Here’s why a sobriety support group took a booth at the Bar Expo

Mickey Bakst, co-founder at Ben’s Friends, talks to, from left, Iris Male, Alba Male and ...

In Las Vegas, a city famed for imbibing — at a convention filled with people who enable imbibing, either directly or in products related thereto — an organization devoted to sobriety might seem (at first read) to be exceedingly out of place.

But the Bar & Restaurant Expo that just finished a three-day run at the Convention Center is the perfect place for Ben’s Friends, a sobriety support network of hospitality professionals. The group’s co-founder, Mickey Bakst, made that point right away on Tuesday during a break from the event.

“We want the exposure for our group,” explained Bakst, a longtime restaurateur (including time at Tribute, a James Beard Award winner in Michigan) who said he has been sober for 39 years. “Alcohol and drugs badly affect people in our industry. Every single employer that walks through this place has at least one employee who is struggling with alcohol and drugs.

“I want to tell owners they don’t have to fire these employees,” and employees that they don’t necessarily need to leave hospitality.
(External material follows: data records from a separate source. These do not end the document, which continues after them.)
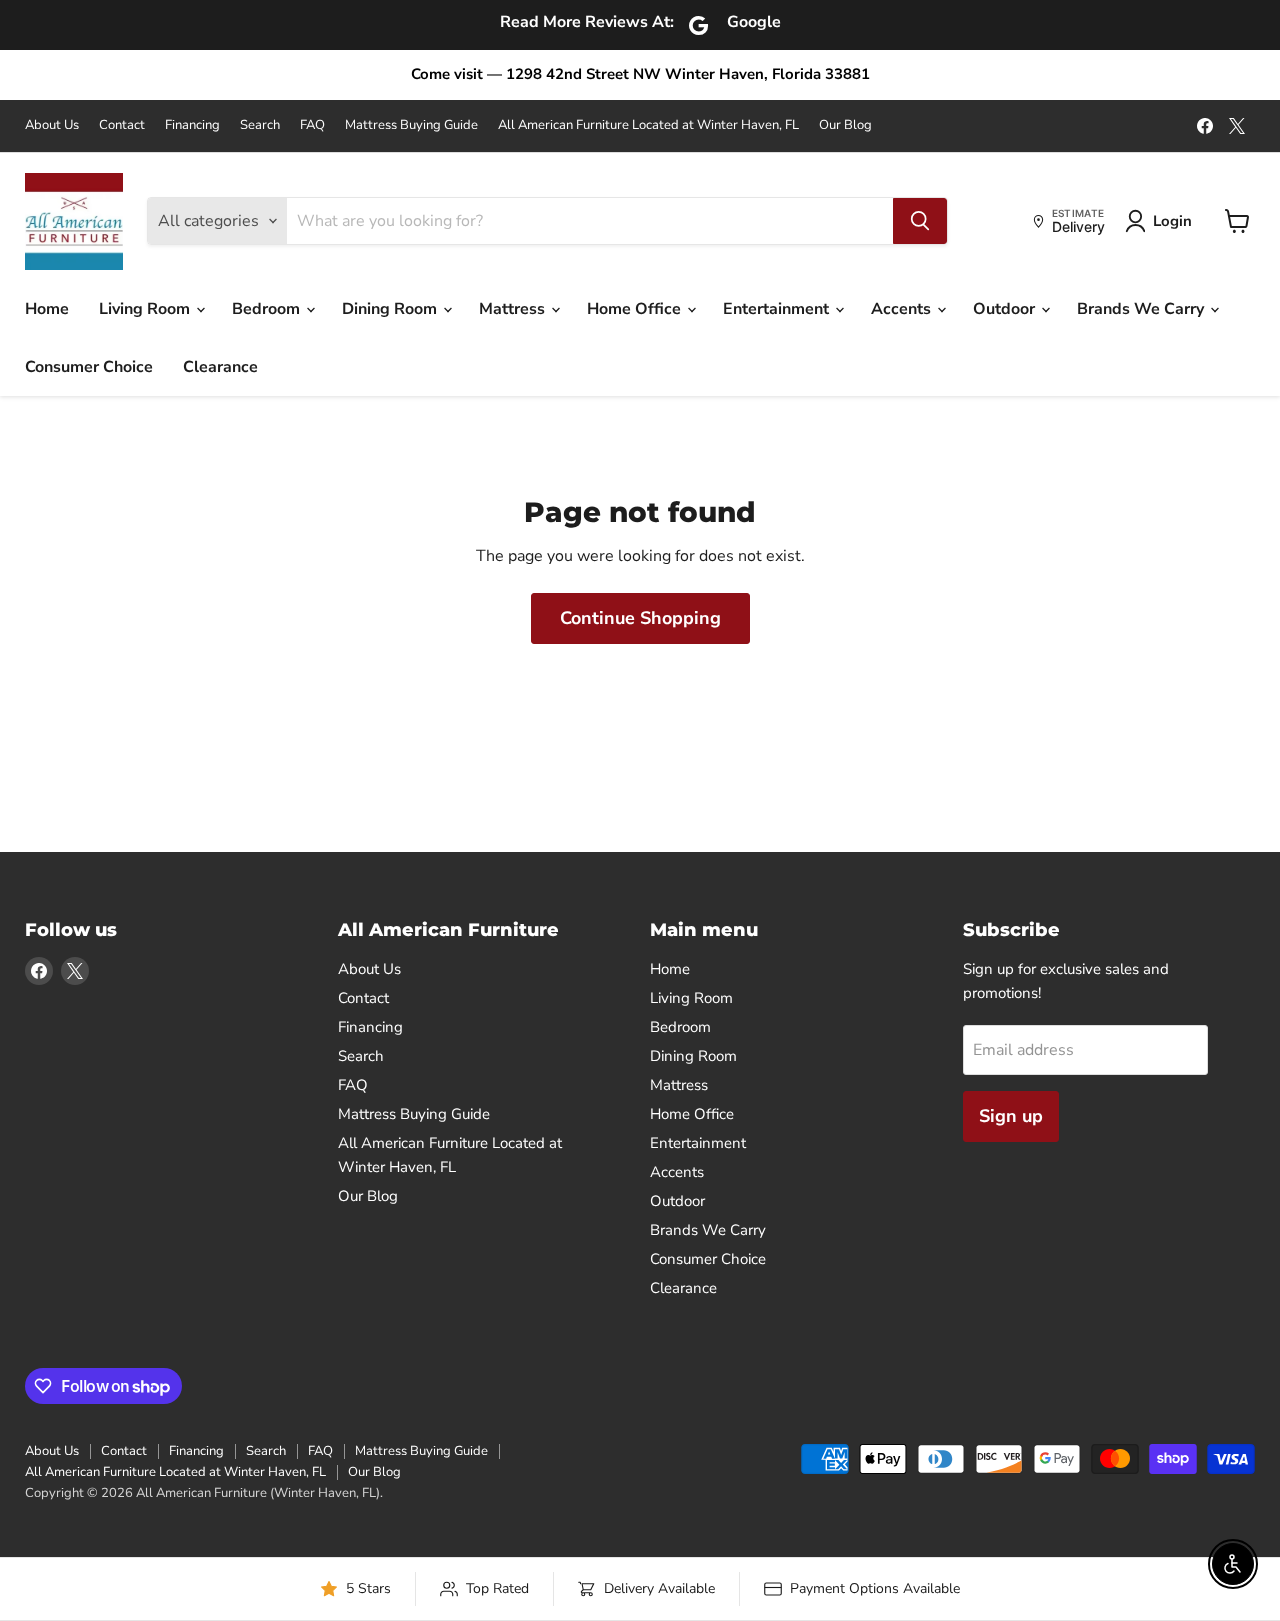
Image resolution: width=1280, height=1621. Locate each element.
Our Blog (845, 125)
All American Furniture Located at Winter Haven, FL (648, 125)
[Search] (920, 221)
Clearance (220, 367)
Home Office (636, 309)
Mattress (514, 309)
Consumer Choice (89, 367)
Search (260, 125)
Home (47, 309)
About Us (52, 125)
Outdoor (1006, 309)
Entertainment (778, 309)
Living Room (146, 309)
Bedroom (268, 309)
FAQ (312, 125)
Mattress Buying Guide (411, 125)
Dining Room (391, 309)
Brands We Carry (1142, 309)
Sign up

Like AA, without steps or higher power

That approach differs, Bakst readily acknowledged, from traditional clinical treatment that calls for avoiding places where addictive substances are found. Ben’s Friends doesn’t contain a clinical component, he said. Instead, “we’re very similar to AA in our structure except we’re not really God-focused and not really step-focused.”

At the group’s meetings, people who have the hospitality profession, its distinctive hours and signature addictions in common offer stories of achieving sobriety, or trying to, the co-founder said.

“A meeting is, ‘I had a tough time last night, this is what happened.’ “

“A meeting is, ‘I’m four days sober and I have to stand behind the bar and how do you deal with the stress of being behind that bar?’ “

“A meeting is, ‘I’m two weeks sober and my kitchen is 120 degrees and my chef is a j——— and how do you deal with the stress?’ “

A network born from grief

Ben’s Friends honors the memory of South Carolina chef Ben Murray, a friend of Bakst and of his co-founder, Steve Palmer, a three-time James Beard Award semi-finalist and managing partner of the well-known Indigo Road Hospitality Group in South Carolina. In 2016, after years of struggling with alcohol, Murray killed himself.

Out of the men’s grief, Ben’s Friends emerged. “We had to do something,” Bakst said of all the hospitality professionals ruining their lives and careers through addiction.

The first meeting was held in 2016 in Charleston, South Carolina That grew, by word of mouth initially, to meetings (remote during the pandemic) in 15 cities across the county, plus nationwide remote meetings.

Living sober is possible; they should know

The support network also grew out of the founders’ own descent into, and climb out of, addiction.

For Palmer, alcohol abuse led to estrangement from his family, a failed marriage and homelessness before an intervention set him toward sobriety. It took the loss of his restaurant in California and being medically revived after a three-day drinking jag, for Bakst to begin the journey.

Palmer dates his sobriety to Nov. 5, 2001, Bakst to Dec. 14, 1982. The dates aren’t just milestones, Bakst said. The years of sobriety they reflect also demonstrate, through Ben’s Friends, that a satisfying life and career without alcohol are possible in food and beverage.